Yo dejé el coche cerca del aparcamiento, en un
grupo de casas que hay al lado. No me atreví a pasar el coche por el camino, porque estaba en muy malas condiciones por las lluvias y lleno de grava.
Empecé a andar y pronto sentí un fuerte olor que no
reconocí, pero que pronto me daría cuenta de que así es como huelen las
focas. Y no es precisamente muy agradable. Pero se pasa pronto con la alegría
que da el descubrirlas.
Me iba a acercar a una roca para sentarme un rato, cuando me
sorprendió un gruñido que me acojonó. ¡La roca era una foca! Menos mal que no llegué a acercarme del todo. El camino estaba lleno de ellas.

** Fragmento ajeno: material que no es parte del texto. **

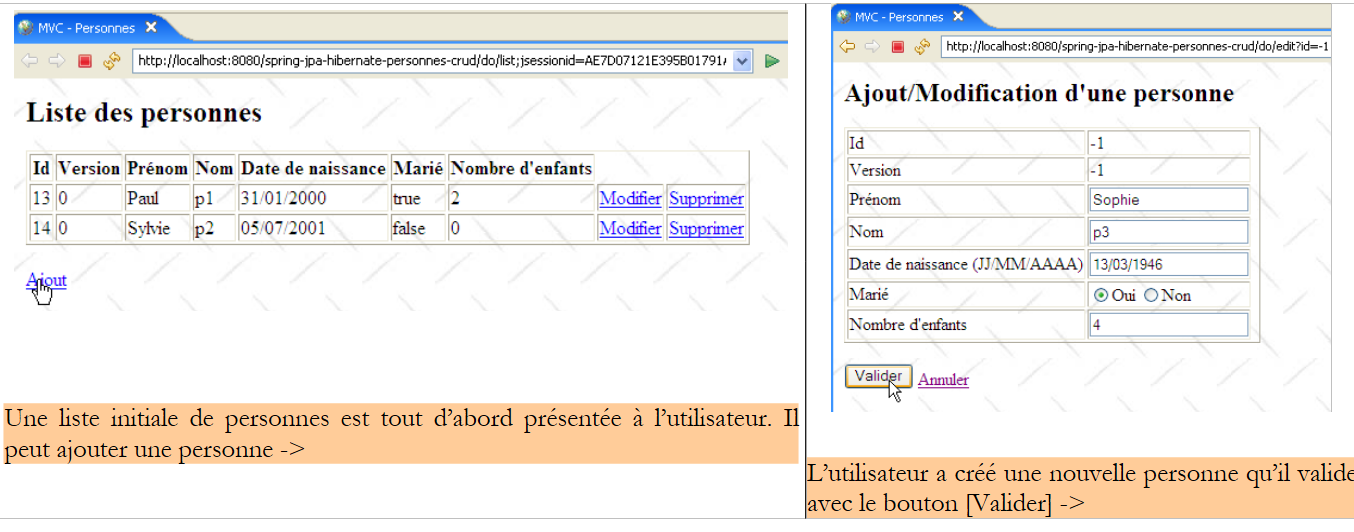Click the Valider button
1354x532 pixels.
[x=879, y=376]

Esta es la mayor colonia de focas de la isla sur. Había por
todos lados. En la playa me encontré con dos lugareños que me llevaron a ver la colonia de bebés. Atravesé con ellos las rocas, pasando muy cerquita de
las focas grandes para disfrutar de las vistas. Y los gruñidos, cuando nos
acercábamos demasiado, eran aterradores. No obstante, mis guías sabían
mucho del lugar y de estos animales, porque habían vivido toda su vida allí. Me dijeron que no debíamos acercarnos demasiado a las grandes y que siempre les
teníamos que dejar visible un camino de escape al mar. Porque gruñen cuando se
sienten amenazadas y salen corriendo buscando el agua llevándose todo lo que
pillan por medio, incluso pueden llegar a morder si están muy asustadas.

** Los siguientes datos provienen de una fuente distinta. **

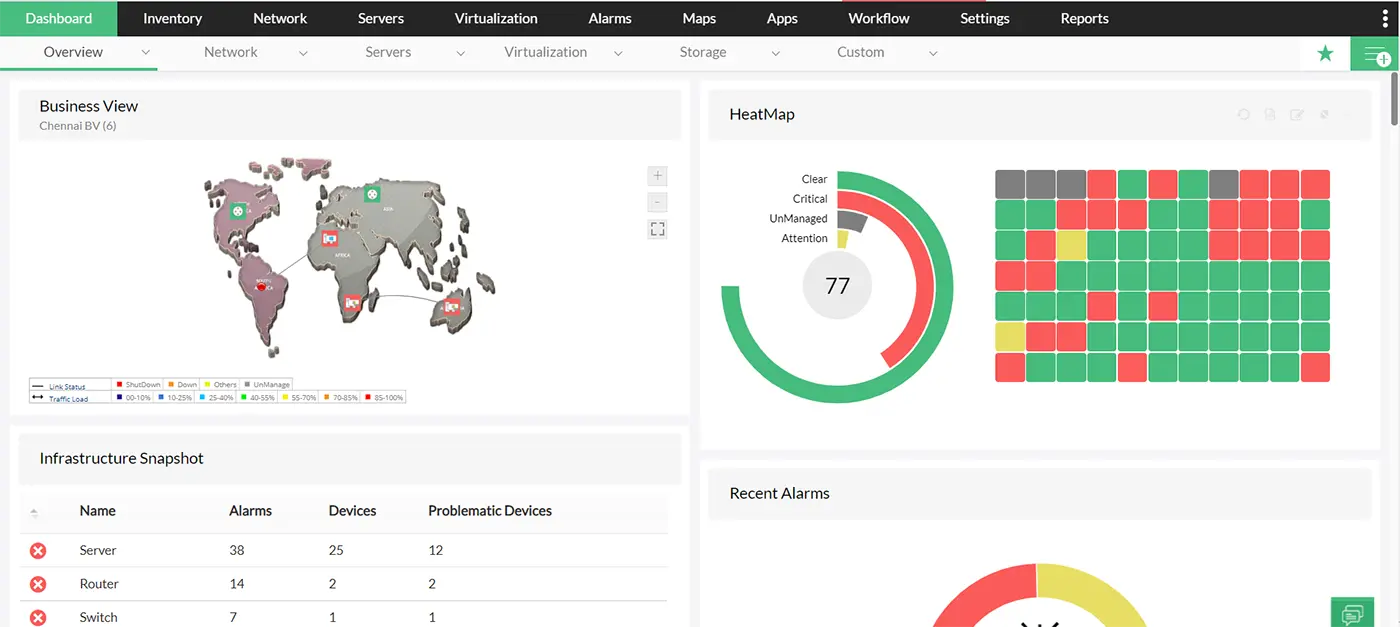Zoom in on the world map

[x=657, y=175]
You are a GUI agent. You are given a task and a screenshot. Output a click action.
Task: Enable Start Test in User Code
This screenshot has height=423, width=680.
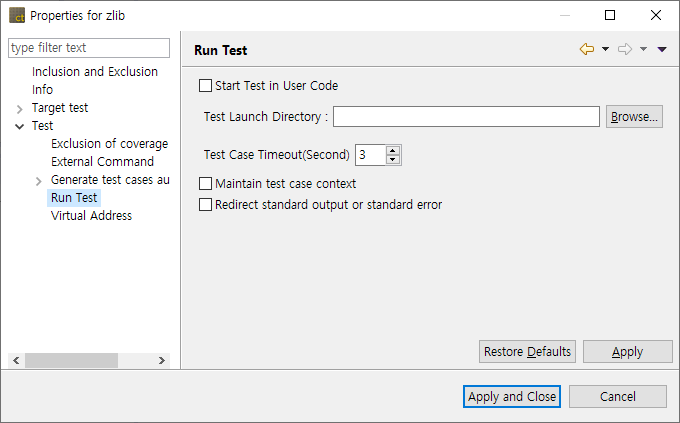[206, 86]
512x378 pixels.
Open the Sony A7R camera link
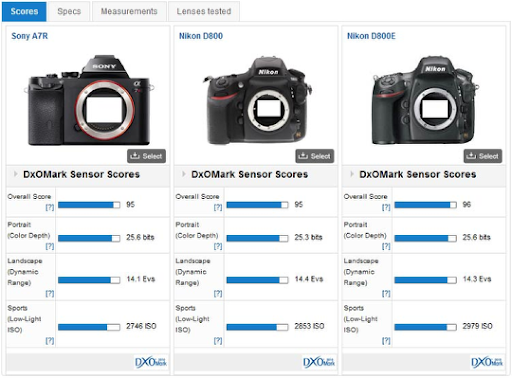pos(30,36)
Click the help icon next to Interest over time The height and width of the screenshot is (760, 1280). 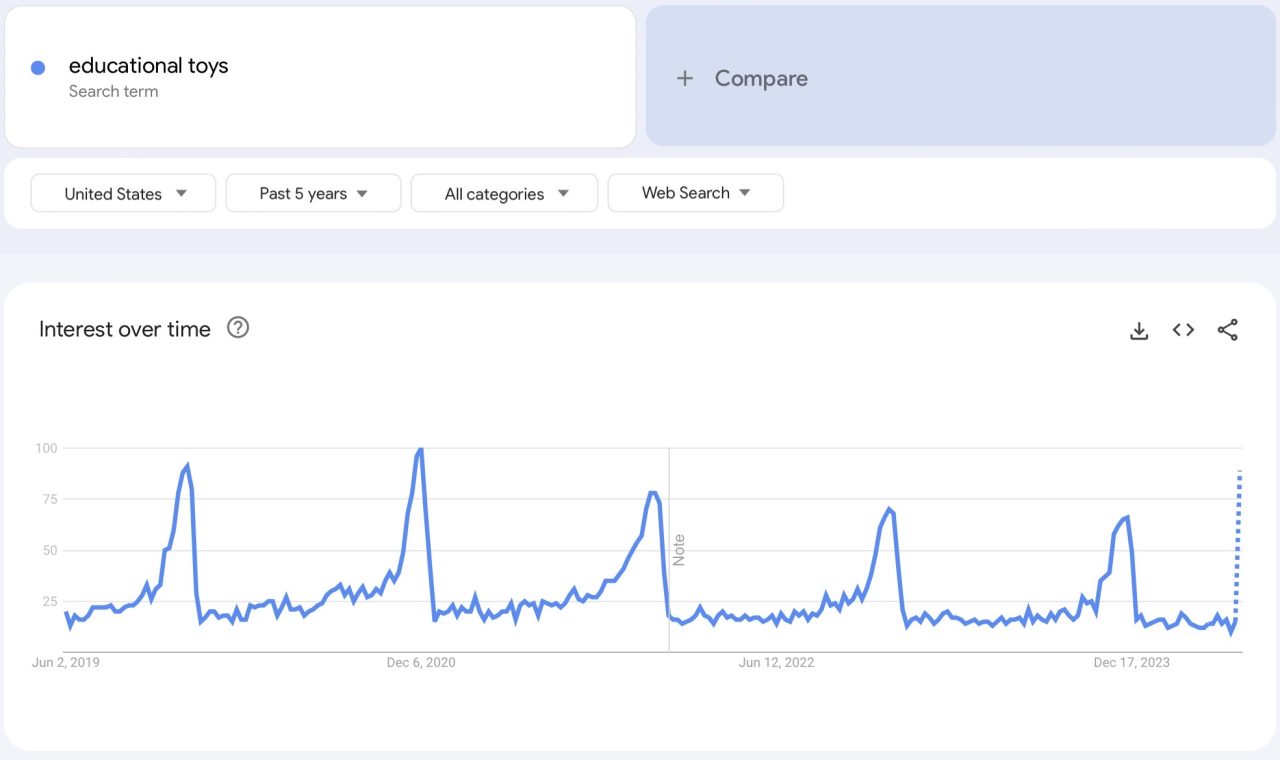(238, 327)
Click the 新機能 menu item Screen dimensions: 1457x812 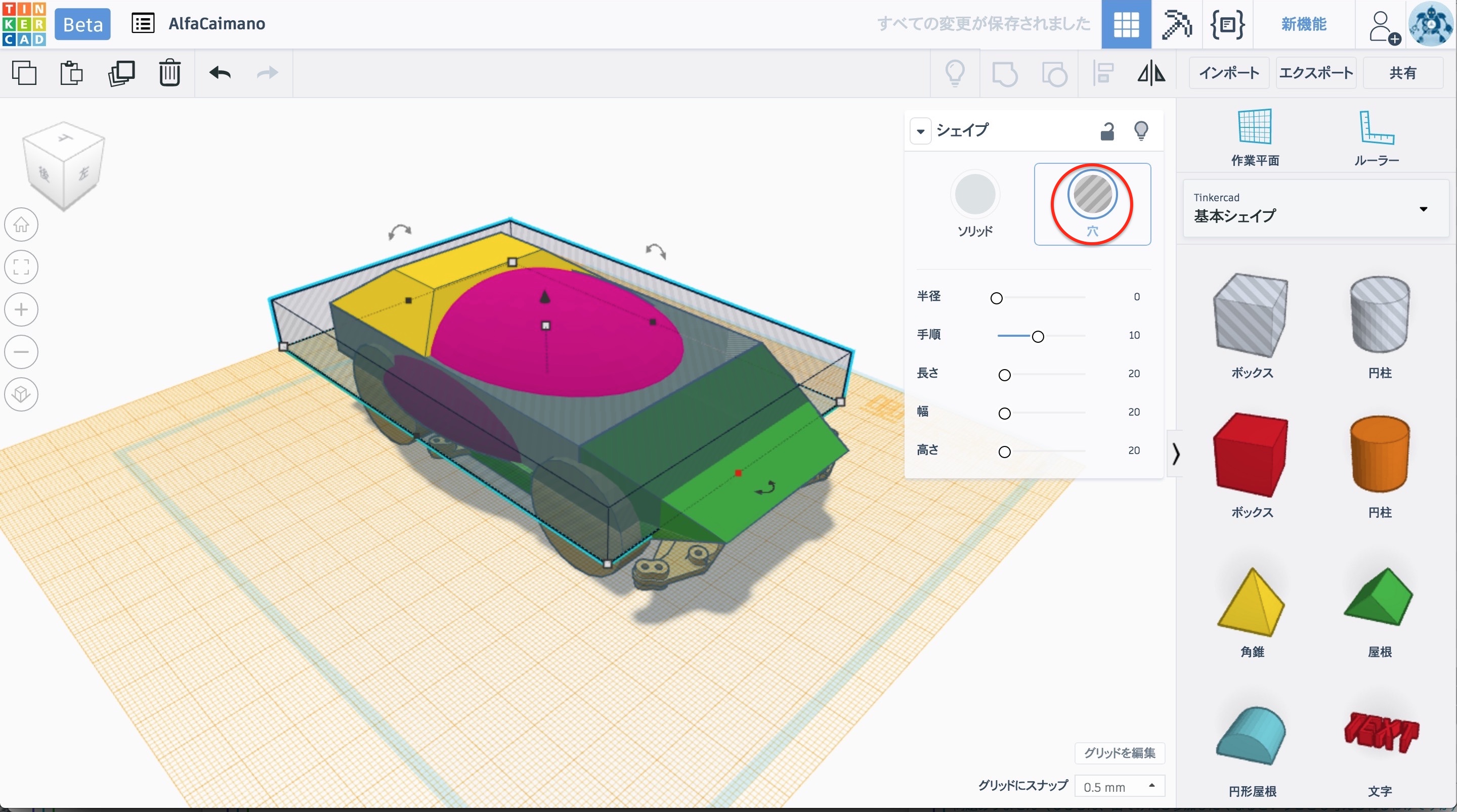point(1303,24)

Iba a seguir mi camino hasta el faro, donde me esperaban sus 250 escalones, pero mis nuevos amigos me dijeron que había peligro
de inundaciones y que debía volver pronto a Wellington, pues ya había varios
accesos cortados.
Como no sabían si podía volver o no y yo tenía miedo porque debía coger el ferry por la noche, me llevaron a su casa – a la
que entramos quitándonos los zapatos, como buenos neozelandeses. Allí empezaron
a llamar a amigos que vivían cerca de los puentes inundados, para saber si se podía pasar o no. En un mapa me apuntaron los caminos de cabras alternativos y me dijeron que tenía que correr
porque de los tres caminos posibles, sólo seguía abierto uno, los demás
estaban inundados. Y éste último era muy probable que lo cortaran pronto.
Gracias a su amabilidad, me fui siguiendo sus
indicaciones. ¡Menos mal que no seguí mi plan inicial de continuar
hacia el faro! Fui el último coche en atravesar el puente. Después, las autoridades lo cerraron al paso.
Aun así, el camino de vuelta fue horroroso. Lluvia
torrencial, viento de Wellington y, encima, niebla en la zona de montaña…
bufff. Hubo unos tramos en los que me patinaba la caravana en las curvas…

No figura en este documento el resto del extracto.